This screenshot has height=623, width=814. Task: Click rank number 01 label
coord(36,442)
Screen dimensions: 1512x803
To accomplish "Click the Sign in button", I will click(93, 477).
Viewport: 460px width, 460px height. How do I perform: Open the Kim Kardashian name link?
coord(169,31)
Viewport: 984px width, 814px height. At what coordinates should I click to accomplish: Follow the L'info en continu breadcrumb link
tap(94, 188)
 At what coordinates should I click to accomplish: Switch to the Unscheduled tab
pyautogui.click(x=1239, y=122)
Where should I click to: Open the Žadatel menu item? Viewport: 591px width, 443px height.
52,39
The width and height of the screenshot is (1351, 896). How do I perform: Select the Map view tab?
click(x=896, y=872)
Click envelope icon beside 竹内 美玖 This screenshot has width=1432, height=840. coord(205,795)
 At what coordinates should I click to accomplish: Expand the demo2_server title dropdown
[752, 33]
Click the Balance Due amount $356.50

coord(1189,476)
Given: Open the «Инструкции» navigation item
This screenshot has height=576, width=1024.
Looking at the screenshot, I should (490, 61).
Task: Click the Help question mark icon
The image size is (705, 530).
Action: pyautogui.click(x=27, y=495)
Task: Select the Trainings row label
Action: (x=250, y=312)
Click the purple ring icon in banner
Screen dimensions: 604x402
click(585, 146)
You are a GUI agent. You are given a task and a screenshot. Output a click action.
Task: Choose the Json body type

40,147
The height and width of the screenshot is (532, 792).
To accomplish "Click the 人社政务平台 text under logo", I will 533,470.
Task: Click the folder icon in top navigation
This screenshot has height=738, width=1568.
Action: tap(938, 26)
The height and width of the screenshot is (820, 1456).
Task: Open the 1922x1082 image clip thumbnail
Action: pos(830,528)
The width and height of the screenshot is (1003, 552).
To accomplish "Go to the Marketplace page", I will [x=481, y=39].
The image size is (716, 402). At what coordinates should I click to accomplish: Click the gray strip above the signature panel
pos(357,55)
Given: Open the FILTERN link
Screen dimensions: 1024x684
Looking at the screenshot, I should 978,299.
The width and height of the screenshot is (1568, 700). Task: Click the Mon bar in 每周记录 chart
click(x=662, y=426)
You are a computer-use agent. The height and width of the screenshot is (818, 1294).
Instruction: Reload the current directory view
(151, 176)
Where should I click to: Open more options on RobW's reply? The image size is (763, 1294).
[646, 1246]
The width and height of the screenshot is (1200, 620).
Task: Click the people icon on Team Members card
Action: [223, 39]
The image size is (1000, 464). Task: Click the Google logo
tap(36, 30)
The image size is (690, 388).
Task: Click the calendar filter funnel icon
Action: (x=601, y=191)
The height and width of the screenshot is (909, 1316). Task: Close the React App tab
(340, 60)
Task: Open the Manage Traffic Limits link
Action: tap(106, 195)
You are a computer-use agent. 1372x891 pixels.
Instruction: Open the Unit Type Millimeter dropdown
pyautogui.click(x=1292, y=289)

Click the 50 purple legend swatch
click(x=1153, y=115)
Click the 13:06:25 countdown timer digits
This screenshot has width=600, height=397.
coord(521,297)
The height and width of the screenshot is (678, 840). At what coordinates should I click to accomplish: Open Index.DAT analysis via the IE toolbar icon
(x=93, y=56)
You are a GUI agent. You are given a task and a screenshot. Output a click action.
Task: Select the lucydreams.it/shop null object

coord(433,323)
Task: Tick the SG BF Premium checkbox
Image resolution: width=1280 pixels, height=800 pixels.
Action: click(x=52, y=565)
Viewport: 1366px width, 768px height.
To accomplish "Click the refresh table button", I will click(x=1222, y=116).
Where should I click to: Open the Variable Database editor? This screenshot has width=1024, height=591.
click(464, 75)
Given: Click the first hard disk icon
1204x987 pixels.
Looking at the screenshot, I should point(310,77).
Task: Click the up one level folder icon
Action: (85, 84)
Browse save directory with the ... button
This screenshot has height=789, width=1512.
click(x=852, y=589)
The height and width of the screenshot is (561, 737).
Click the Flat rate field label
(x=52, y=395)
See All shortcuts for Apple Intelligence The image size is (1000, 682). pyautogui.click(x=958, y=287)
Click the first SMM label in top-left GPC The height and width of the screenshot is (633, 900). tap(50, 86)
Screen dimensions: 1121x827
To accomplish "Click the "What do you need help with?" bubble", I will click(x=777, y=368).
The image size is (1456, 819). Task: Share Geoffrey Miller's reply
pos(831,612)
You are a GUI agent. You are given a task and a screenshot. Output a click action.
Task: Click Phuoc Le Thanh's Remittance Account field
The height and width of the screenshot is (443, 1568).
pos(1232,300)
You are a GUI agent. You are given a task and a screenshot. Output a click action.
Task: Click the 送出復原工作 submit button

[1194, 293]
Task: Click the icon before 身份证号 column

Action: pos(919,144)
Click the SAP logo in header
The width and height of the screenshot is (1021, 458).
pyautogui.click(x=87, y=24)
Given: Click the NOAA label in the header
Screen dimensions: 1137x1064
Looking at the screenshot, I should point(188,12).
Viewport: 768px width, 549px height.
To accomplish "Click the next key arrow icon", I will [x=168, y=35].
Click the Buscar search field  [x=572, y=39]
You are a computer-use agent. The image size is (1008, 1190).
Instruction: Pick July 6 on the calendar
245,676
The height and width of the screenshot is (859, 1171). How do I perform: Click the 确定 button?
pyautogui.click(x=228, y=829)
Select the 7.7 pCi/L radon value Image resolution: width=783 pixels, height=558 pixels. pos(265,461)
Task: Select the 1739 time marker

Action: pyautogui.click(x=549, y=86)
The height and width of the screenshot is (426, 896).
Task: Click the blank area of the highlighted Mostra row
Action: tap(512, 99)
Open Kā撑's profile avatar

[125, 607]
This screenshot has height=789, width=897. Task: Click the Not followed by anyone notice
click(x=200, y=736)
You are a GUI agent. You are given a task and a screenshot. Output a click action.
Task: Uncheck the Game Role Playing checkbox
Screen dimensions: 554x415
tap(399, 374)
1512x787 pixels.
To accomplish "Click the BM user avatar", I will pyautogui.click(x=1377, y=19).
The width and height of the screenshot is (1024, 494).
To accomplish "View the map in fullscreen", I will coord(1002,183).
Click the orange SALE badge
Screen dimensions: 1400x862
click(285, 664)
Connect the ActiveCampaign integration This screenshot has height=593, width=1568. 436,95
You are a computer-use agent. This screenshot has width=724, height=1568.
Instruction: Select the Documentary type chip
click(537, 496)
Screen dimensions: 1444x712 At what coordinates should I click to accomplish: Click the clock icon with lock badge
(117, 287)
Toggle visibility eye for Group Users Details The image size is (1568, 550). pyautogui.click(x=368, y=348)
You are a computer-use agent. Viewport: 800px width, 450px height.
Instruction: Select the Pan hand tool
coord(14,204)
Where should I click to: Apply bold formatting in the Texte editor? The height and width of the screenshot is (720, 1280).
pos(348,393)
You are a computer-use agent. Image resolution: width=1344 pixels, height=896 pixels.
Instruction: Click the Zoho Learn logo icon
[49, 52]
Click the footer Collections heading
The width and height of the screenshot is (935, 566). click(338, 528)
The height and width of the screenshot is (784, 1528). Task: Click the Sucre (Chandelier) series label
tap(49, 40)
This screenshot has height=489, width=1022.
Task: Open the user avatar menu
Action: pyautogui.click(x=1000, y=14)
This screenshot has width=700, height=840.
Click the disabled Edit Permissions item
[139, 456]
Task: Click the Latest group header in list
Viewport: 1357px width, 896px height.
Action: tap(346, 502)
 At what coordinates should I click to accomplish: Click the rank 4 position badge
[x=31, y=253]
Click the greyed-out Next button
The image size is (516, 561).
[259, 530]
──────
AIM:
Please turn all the items above into a numbered list, one line per entry, and drop any blank lines.

REPLY TO THE TASK:
1. This screenshot has height=623, width=814. Task: Click rank number 01 label
2. coord(36,442)
3. Screen dimensions: 1512x803
4. To accomplish "Click the Sign in button", I will click(93, 477).
5. Viewport: 460px width, 460px height. How do I perform: Open the Kim Kardashian name link?
6. coord(169,31)
7. Viewport: 984px width, 814px height. At what coordinates should I click to accomplish: Follow the L'info en continu breadcrumb link
8. tap(94, 188)
9.  At what coordinates should I click to accomplish: Switch to the Unscheduled tab
10. pyautogui.click(x=1239, y=122)
11. Where should I click to: Open the Žadatel menu item? Viewport: 591px width, 443px height.
12. 52,39
13. The width and height of the screenshot is (1351, 896). How do I perform: Select the Map view tab?
14. click(x=896, y=872)
15. Click envelope icon beside 竹内 美玖 This screenshot has width=1432, height=840. coord(205,795)
16.  At what coordinates should I click to accomplish: Expand the demo2_server title dropdown
17. [752, 33]
18. Click the Balance Due amount $356.50
19. coord(1189,476)
20. Given: Open the «Инструкции» navigation item
21. This screenshot has height=576, width=1024.
22. Looking at the screenshot, I should (490, 61).
23. Task: Click the Help question mark icon
24. The image size is (705, 530).
25. Action: pyautogui.click(x=27, y=495)
26. Task: Select the Trainings row label
27. Action: (x=250, y=312)
28. Click the purple ring icon in banner
29. Screen dimensions: 604x402
30. click(585, 146)
31. You are a GUI agent. You are given a task and a screenshot. Output a click action.
32. Task: Choose the Json body type
33. 40,147
34. The height and width of the screenshot is (532, 792).
35. To accomplish "Click the 人社政务平台 text under logo", I will 533,470.
36. Task: Click the folder icon in top navigation
37. This screenshot has height=738, width=1568.
38. Action: tap(938, 26)
39. The height and width of the screenshot is (820, 1456).
40. Task: Open the 1922x1082 image clip thumbnail
41. Action: pos(830,528)
42. The width and height of the screenshot is (1003, 552).
43. To accomplish "Go to the Marketplace page", I will [x=481, y=39].
44. The image size is (716, 402). At what coordinates should I click to accomplish: Click the gray strip above the signature panel
45. pos(357,55)
46. Given: Open the FILTERN link
47. Screen dimensions: 1024x684
48. Looking at the screenshot, I should 978,299.
49. The width and height of the screenshot is (1568, 700). Task: Click the Mon bar in 每周记录 chart
50. click(x=662, y=426)
51. You are a computer-use agent. The height and width of the screenshot is (818, 1294).
52. Instruction: Reload the current directory view
53. (151, 176)
54. Where should I click to: Open more options on RobW's reply? The image size is (763, 1294).
55. [646, 1246]
56. The width and height of the screenshot is (1200, 620).
57. Task: Click the people icon on Team Members card
58. Action: [223, 39]
59. The image size is (1000, 464). Task: Click the Google logo
60. tap(36, 30)
61. The image size is (690, 388).
62. Task: Click the calendar filter funnel icon
63. Action: (x=601, y=191)
64. The height and width of the screenshot is (909, 1316). Task: Close the React App tab
65. (340, 60)
66. Task: Open the Manage Traffic Limits link
67. Action: tap(106, 195)
68. You are a computer-use agent. 1372x891 pixels.
69. Instruction: Open the Unit Type Millimeter dropdown
70. pyautogui.click(x=1292, y=289)
71. Click the 50 purple legend swatch
72. click(x=1153, y=115)
73. Click the 13:06:25 countdown timer digits
74. This screenshot has width=600, height=397.
75. coord(521,297)
76. The height and width of the screenshot is (678, 840). At what coordinates should I click to accomplish: Open Index.DAT analysis via the IE toolbar icon
77. (x=93, y=56)
78. You are a GUI agent. You are given a task and a screenshot. Output a click action.
79. Task: Select the lucydreams.it/shop null object
80. coord(433,323)
81. Task: Tick the SG BF Premium checkbox
82. Image resolution: width=1280 pixels, height=800 pixels.
83. Action: click(x=52, y=565)
84. Viewport: 1366px width, 768px height.
85. To accomplish "Click the refresh table button", I will click(x=1222, y=116).
86. Where should I click to: Open the Variable Database editor? This screenshot has width=1024, height=591.
87. click(464, 75)
88. Given: Click the first hard disk icon
89. 1204x987 pixels.
90. Looking at the screenshot, I should point(310,77).
91. Task: Click the up one level folder icon
92. Action: (85, 84)
93. Browse save directory with the ... button
94. This screenshot has height=789, width=1512.
95. click(x=852, y=589)
96. The height and width of the screenshot is (561, 737).
97. Click the Flat rate field label
98. (x=52, y=395)
99. See All shortcuts for Apple Intelligence The image size is (1000, 682). pyautogui.click(x=958, y=287)
100. Click the first SMM label in top-left GPC The height and width of the screenshot is (633, 900). tap(50, 86)
101. Screen dimensions: 1121x827
102. To accomplish "Click the "What do you need help with?" bubble", I will click(x=777, y=368).
103. The image size is (1456, 819). Task: Share Geoffrey Miller's reply
104. pos(831,612)
105. You are a GUI agent. You are given a task and a screenshot. Output a click action.
106. Task: Click Phuoc Le Thanh's Remittance Account field
107. The height and width of the screenshot is (443, 1568).
108. pos(1232,300)
109. You are a GUI agent. You are given a task and a screenshot. Output a click action.
110. Task: Click the 送出復原工作 submit button
111. [1194, 293]
112. Task: Click the icon before 身份证号 column
113. Action: pos(919,144)
114. Click the SAP logo in header
115. The width and height of the screenshot is (1021, 458).
116. pyautogui.click(x=87, y=24)
117. Given: Click the NOAA label in the header
118. Screen dimensions: 1137x1064
119. Looking at the screenshot, I should point(188,12).
120. Viewport: 768px width, 549px height.
121. To accomplish "Click the next key arrow icon", I will [x=168, y=35].
122. Click the Buscar search field  [x=572, y=39]
123. You are a computer-use agent. The image size is (1008, 1190).
124. Instruction: Pick July 6 on the calendar
125. 245,676
126. The height and width of the screenshot is (859, 1171). How do I perform: Click the 确定 button?
127. pyautogui.click(x=228, y=829)
128. Select the 7.7 pCi/L radon value Image resolution: width=783 pixels, height=558 pixels. pos(265,461)
129. Task: Select the 1739 time marker
130. Action: pyautogui.click(x=549, y=86)
131. The height and width of the screenshot is (426, 896).
132. Task: Click the blank area of the highlighted Mostra row
133. Action: tap(512, 99)
134. Open Kā撑's profile avatar
135. [125, 607]
136. This screenshot has height=789, width=897. Task: Click the Not followed by anyone notice
137. click(x=200, y=736)
138. You are a GUI agent. You are given a task and a screenshot. Output a click action.
139. Task: Uncheck the Game Role Playing checkbox
140. Screen dimensions: 554x415
141. tap(399, 374)
142. 1512x787 pixels.
143. To accomplish "Click the BM user avatar", I will pyautogui.click(x=1377, y=19).
144. The width and height of the screenshot is (1024, 494).
145. To accomplish "View the map in fullscreen", I will coord(1002,183).
146. Click the orange SALE badge
147. Screen dimensions: 1400x862
148. click(285, 664)
149. Connect the ActiveCampaign integration This screenshot has height=593, width=1568. 436,95
150. You are a computer-use agent. This screenshot has width=724, height=1568.
151. Instruction: Select the Documentary type chip
152. click(537, 496)
153. Screen dimensions: 1444x712 At what coordinates should I click to accomplish: Click the clock icon with lock badge
154. (117, 287)
155. Toggle visibility eye for Group Users Details The image size is (1568, 550). pyautogui.click(x=368, y=348)
156. You are a computer-use agent. Viewport: 800px width, 450px height.
157. Instruction: Select the Pan hand tool
158. coord(14,204)
159. Where should I click to: Apply bold formatting in the Texte editor? The height and width of the screenshot is (720, 1280).
160. pos(348,393)
161. You are a computer-use agent. Image resolution: width=1344 pixels, height=896 pixels.
162. Instruction: Click the Zoho Learn logo icon
163. [49, 52]
164. Click the footer Collections heading
165. The width and height of the screenshot is (935, 566). click(338, 528)
166. The height and width of the screenshot is (784, 1528). Task: Click the Sucre (Chandelier) series label
167. tap(49, 40)
168. This screenshot has height=489, width=1022.
169. Task: Open the user avatar menu
170. Action: pyautogui.click(x=1000, y=14)
171. This screenshot has width=700, height=840.
172. Click the disabled Edit Permissions item
173. [139, 456]
174. Task: Click the Latest group header in list
175. Viewport: 1357px width, 896px height.
176. Action: tap(346, 502)
177.  At what coordinates should I click to accomplish: Click the rank 4 position badge
178. [x=31, y=253]
179. Click the greyed-out Next button
180. The image size is (516, 561).
181. [259, 530]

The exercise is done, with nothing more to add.